WHAT TO WORK ON >> Write out the full set of records exactly. Any pictures in them do not belong in the copy.

━━━ PROVIDED DATA

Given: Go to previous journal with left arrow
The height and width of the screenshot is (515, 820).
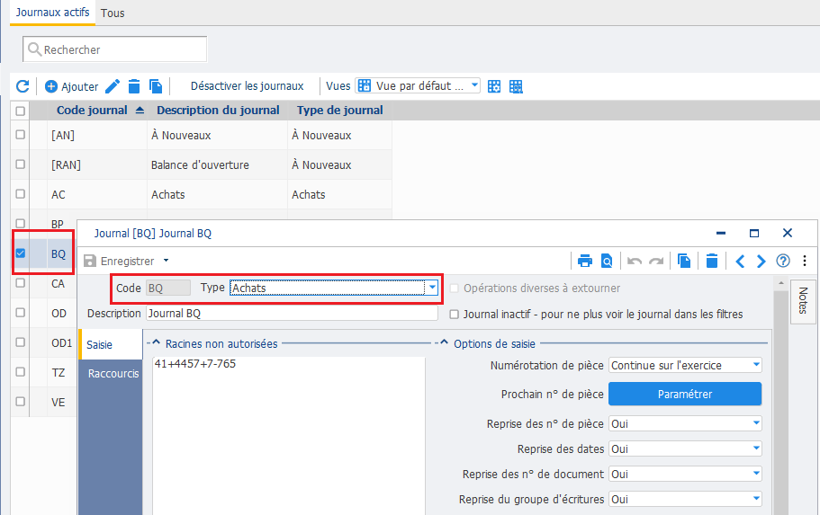Looking at the screenshot, I should [740, 261].
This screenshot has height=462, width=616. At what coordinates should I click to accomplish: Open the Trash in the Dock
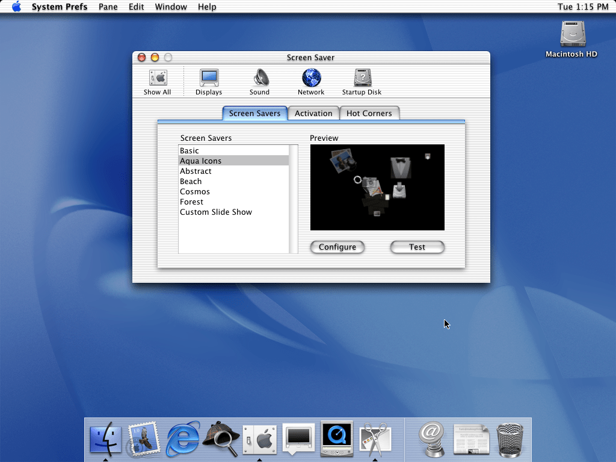coord(510,440)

━━━━━━

SOLVED PROBLEM >>
Given: Go to previous journal with left arrow
The height and width of the screenshot is (515, 820).
Looking at the screenshot, I should [740, 261].
This screenshot has height=462, width=616. At what coordinates should I click to accomplish: Open the Trash in the Dock
coord(510,440)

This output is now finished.